__Description of the task__. Substitute "slider knob" for "scrollbar thumb" throughout the listing and rewrite its lines with nothing else changed, leaving out the pictures.

__Dataset excerpts__.
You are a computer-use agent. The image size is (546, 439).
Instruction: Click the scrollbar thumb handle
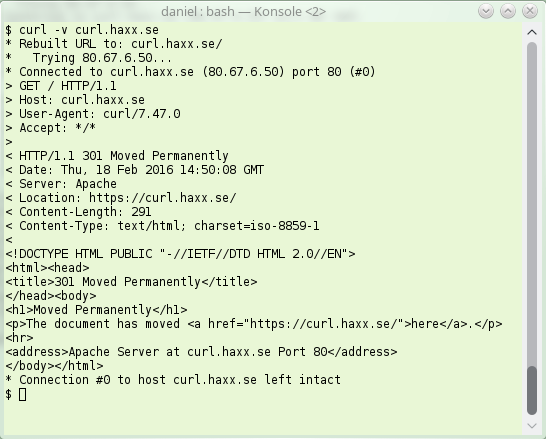coord(532,391)
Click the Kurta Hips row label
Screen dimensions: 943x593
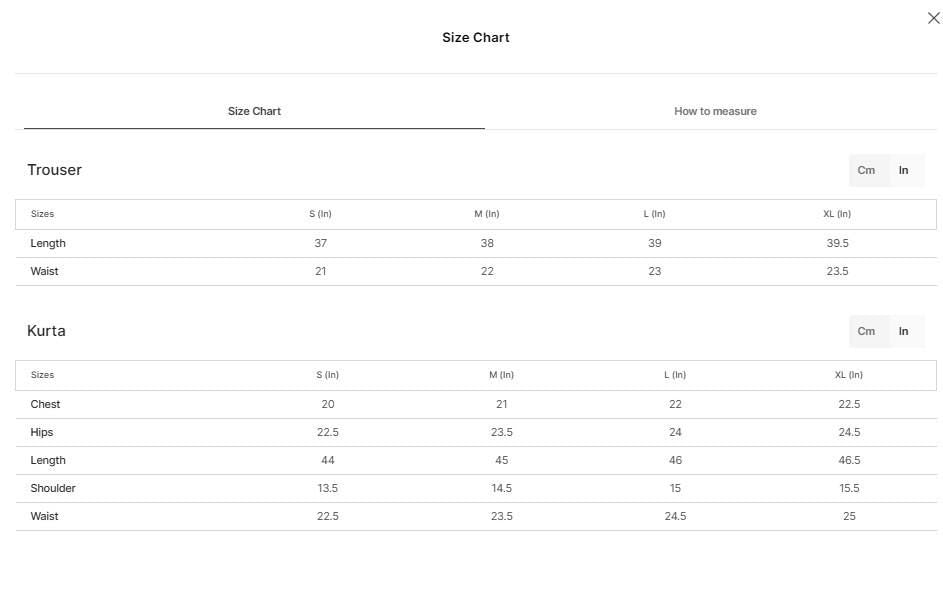click(41, 432)
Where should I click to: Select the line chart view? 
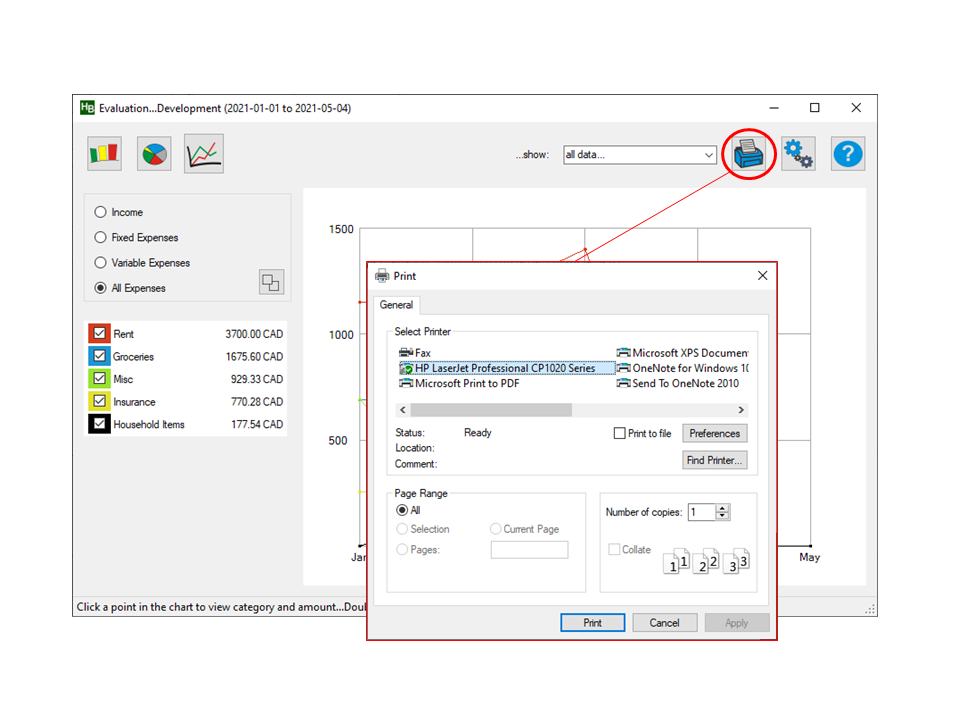204,154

__Exercise solution__.
You are a computer-use agent. The image size is (546, 439).
Instruction: Click the slider knob handle
coord(532,391)
Click the Kurta Hips row label
Screen dimensions: 943x593
click(41, 432)
Where should I click to: Select the line chart view? 
204,154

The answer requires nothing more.